In my case, twice... once as a new new-grad and a complete accident; the other as a newish ED nurse and was partly intentional and partly an accident (that is, I overshot the sedation level while trying to keep a drunk trauma patient on the XR table. Both experiences taught me a great deal and neither had a poor outcome.

The first case was much more dangerous because the patient was not on a monitor and the facility had limited ability for advanced interventions. The latter case was less risky because the patient was being closely monitored and could be readily intubated if needed. In either case, though, I gave more meds than I should have. In one case I was written up, in the other I wasn't.

Both cases, though, made me a much safer nurse.

Specializes in CCU, SICU, CVICU.

A few weeks off orientation, I had a sickle cell patient who had a well documented pain medication plan with a pain management specialist that said, and I quote: 8mg IV Dilaudid (yes, 8) q8h ATC (0800, 1600, 0000), with 4mg IV q4h prn for breakthrough. Mind you, this patient was not admitted on my shift, so he had already received a few doses of the 8 mg. This order was entered by a physician, and verified by a pharmacist before it could be given. Of course I give him his scheduled 8mg IV for his severe sickle cell crisis -- and he's talking, appropriate, and saying he's in 10/10 pain. Well guess what? We were Narcanning him an hour later when he became unresponsive.

I felt awful because I knew 8mg DID NOT seem right. Having complicated surgical patients and sickle cellers often, it was not uncommon on my unit to have 2mg, 3mg, and an occasional 4mg IVP of Dilaudid, but even new I knew it didn't seem right. My preceptor was charge that day, and even she wasn't sure, but agreed that if multiple physicians said it was OK (and this pain care plan the patient had was well documented by a consult note from the pain management provider), I wrongly assumed it was ok. I knew if I called his primary medicine team, they would have just referred me to what pain management had recommended and ordered.

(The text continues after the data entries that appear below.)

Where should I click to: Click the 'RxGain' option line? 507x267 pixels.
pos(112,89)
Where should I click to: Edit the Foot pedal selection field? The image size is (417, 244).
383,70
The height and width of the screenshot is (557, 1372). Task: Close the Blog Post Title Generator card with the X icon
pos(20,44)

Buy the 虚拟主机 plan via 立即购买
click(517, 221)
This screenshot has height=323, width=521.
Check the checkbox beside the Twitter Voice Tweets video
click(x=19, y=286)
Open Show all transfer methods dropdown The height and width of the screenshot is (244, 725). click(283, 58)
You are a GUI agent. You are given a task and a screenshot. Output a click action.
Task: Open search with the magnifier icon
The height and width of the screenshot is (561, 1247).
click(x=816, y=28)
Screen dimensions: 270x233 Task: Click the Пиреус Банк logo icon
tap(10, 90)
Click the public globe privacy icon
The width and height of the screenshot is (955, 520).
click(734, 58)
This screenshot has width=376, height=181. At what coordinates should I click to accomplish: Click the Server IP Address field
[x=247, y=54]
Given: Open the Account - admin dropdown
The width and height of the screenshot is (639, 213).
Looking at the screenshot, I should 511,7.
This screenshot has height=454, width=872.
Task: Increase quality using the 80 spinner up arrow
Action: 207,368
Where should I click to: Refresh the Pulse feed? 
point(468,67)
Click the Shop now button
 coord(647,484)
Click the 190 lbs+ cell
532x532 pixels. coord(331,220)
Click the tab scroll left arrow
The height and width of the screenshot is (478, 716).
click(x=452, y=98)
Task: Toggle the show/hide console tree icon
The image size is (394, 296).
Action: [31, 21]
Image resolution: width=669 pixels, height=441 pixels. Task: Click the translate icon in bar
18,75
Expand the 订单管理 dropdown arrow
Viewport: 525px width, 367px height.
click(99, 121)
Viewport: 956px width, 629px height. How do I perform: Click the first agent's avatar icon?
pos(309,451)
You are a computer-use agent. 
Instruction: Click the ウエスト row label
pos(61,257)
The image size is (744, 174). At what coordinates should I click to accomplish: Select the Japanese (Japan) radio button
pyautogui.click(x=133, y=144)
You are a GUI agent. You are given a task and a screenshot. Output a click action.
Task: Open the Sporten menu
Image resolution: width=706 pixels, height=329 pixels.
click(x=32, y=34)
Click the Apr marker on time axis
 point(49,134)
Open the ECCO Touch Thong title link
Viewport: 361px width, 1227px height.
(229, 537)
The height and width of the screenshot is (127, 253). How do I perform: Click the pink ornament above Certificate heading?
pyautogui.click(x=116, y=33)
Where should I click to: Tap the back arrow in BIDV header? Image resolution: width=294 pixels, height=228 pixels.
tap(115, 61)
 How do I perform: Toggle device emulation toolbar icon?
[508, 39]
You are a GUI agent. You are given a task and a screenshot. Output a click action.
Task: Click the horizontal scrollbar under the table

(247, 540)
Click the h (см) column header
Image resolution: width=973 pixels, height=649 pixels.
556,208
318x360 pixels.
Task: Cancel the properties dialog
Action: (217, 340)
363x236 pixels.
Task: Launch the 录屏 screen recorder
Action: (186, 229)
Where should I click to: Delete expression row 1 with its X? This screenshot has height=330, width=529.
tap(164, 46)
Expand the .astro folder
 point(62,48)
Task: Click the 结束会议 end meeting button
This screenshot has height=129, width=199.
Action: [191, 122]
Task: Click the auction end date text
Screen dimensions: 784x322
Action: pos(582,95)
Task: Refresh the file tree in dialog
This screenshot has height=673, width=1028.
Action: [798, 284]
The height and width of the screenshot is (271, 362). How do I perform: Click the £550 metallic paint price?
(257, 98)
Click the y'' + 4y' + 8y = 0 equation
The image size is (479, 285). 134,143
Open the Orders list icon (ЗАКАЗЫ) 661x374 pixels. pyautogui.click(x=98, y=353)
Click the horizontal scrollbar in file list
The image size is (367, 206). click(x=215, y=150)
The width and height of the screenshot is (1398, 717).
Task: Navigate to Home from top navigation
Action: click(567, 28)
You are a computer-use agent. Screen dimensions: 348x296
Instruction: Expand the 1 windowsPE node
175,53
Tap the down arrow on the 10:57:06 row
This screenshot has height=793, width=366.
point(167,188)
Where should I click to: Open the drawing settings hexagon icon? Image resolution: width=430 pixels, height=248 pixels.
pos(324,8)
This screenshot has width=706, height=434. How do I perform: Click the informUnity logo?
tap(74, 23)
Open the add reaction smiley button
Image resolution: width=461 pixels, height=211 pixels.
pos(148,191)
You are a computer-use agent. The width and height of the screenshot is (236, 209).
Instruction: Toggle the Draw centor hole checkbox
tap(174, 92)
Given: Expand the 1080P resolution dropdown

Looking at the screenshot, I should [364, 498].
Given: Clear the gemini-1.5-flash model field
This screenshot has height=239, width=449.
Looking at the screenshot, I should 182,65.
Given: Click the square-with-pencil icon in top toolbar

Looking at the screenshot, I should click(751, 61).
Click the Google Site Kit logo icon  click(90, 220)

I didn't get in any trouble, at all. But I felt awful. This pain management doc has a reputation locally, and I know that now. Patient wasn't too happy, because his doses all got cut in half. Every now and then I'll see his name on the ED tracking board and it makes me shudder because I can still remember that day! Now I am much more weary with heavy doses of pain medications. I learned and you will too!